What is a function of SmartEvent?
Options:
Runs on the Security Gateway generating events
Generates logs for customizable views
A Multi-Domain level log forwarding tool used to forward logs to syslog or similar external tools
Correlates Security Gateway logs into easily understandable events
The correct answer is D. Correlates Security Gateway logs into easily understandable events . SmartEvent is Check Point’s event-correlation and analysis system. It does not simply generate raw logs; logs are generated by Security Gateways and other Check Point components. SmartEvent consumes those logs, analyzes them against event policies, identifies patterns, and produces higher-level events suitable for investigation, dashboards, reports, and incident workflows. Check Point documentation explains that the SmartEvent Correlation Unit analyzes each log entry from a Log Server, looks for patterns according to the installed Event Policy, and forwards identified events to the SmartEvent Server.
This directly eliminates the distractors. SmartEvent does not run on the Security Gateway as the log-generating enforcement component. It does not generate logs merely so views can be customized; rather, it indexes, correlates, and presents logs and events. It is not principally a Multi-Domain syslog-forwarding tool. Its architectural value is correlation: it transforms large volumes of gateway logs into meaningful security events, reducing analyst workload and enabling threat timelines, reports, executive summaries, and incident management. Reference topics: SmartEvent Architecture, SmartEvent Correlation Unit, Event Policy, Log Server analysis, threat-event correlation.
Which process is responsible for communication with the Check Point ThreatCloud for the sake of Anti-Virus Protection Update?
Options:
The CPAS Daemon (cpasd)
The Resource Advisor Daemon (RAD)
The PSL AV-Daemon (pslavd)
The Threat Emulation Daemon "ted"
The correct answer is A. The CPAS Daemon (cpasd) . In the course-guide context, cpasd is the process associated with Anti-Virus communication toward Check Point ThreatCloud for protection-update and classification purposes. The functional reason is that Anti-Virus file inspection depends on Check Point’s ThreatSpect and ThreatCloud intelligence pipeline. Check Point documentation explains that each Security Gateway has a Malware database and a local cache; when the cache has no answer, it queries the ThreatCloud repository. For Anti-Virus, the signature is sent for file classification.

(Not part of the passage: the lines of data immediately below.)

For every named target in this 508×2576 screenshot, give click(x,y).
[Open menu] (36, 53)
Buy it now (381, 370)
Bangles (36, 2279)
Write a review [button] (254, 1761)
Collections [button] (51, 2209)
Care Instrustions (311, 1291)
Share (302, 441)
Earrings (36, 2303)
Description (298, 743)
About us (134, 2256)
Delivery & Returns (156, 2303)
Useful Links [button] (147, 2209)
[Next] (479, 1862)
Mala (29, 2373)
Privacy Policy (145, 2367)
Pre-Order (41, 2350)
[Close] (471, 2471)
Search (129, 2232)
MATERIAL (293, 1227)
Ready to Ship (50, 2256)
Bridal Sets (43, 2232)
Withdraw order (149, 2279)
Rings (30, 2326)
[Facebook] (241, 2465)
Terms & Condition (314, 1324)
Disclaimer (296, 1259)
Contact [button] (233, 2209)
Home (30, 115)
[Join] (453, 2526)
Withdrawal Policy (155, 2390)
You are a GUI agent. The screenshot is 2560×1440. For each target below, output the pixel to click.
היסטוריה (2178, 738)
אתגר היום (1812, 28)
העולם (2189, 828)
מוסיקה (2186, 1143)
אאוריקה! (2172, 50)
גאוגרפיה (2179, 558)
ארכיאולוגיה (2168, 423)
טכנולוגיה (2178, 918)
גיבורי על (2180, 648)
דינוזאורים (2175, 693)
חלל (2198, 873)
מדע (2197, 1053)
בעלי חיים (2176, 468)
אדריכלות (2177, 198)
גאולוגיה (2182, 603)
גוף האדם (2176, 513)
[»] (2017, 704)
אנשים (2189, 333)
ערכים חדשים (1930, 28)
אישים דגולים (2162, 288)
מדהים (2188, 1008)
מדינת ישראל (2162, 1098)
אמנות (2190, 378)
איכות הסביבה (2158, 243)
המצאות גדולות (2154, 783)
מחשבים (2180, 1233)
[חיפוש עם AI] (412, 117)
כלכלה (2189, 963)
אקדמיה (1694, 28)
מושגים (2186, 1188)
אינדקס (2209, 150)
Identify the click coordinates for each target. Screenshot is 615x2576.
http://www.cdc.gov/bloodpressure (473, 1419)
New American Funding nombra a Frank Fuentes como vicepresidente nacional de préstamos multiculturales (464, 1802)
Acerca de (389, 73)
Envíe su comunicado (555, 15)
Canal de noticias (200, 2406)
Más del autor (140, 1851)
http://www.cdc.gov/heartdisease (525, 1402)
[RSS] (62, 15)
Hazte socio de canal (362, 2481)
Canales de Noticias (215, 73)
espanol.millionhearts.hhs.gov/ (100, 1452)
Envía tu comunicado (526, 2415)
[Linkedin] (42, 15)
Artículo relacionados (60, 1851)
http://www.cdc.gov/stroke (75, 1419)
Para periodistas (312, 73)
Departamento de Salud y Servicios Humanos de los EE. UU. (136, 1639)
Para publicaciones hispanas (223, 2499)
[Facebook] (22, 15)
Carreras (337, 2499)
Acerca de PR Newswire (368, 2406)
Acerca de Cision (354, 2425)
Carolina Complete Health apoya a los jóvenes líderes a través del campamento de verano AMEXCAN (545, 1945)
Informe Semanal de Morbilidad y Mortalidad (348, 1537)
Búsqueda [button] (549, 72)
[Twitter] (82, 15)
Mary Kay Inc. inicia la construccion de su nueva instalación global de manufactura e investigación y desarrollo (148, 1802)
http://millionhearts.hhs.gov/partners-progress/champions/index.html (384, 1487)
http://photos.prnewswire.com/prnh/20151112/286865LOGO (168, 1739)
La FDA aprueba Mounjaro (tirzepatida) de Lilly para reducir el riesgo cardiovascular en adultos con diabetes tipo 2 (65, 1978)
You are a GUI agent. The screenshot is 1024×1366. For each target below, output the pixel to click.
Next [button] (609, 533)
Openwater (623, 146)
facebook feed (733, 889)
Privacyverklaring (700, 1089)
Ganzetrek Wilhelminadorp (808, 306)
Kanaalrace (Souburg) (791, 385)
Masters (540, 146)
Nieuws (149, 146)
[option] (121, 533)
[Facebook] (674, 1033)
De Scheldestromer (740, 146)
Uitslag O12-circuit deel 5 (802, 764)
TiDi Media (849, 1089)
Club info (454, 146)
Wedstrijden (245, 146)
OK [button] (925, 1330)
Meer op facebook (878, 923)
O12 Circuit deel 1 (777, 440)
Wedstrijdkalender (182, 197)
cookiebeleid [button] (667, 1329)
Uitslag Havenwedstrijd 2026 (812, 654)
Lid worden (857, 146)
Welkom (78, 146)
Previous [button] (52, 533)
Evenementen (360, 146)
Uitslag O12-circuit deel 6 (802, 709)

The ThreatCloud network is dynamically updated and distributes attack information that can convert zero-day attack data into known signatures that Anti-Virus can block. This explains why the communication process matters: AV enforcement is not limited to a static local signature set; it relies on cloud-assisted reputation, classification, and continuously updated intelligence. The distractors do not match this function. RAD is mainly associated with resource categorization and URL/Application intelligence. pslavd is not the ThreatCloud update communication process named in this question. ted belongs to Threat Emulation, not Anti-Virus protection updates. Reference topics: Anti-Virus, CPAS/cpasd, ThreatCloud repository, Malware database, local cache, file classification.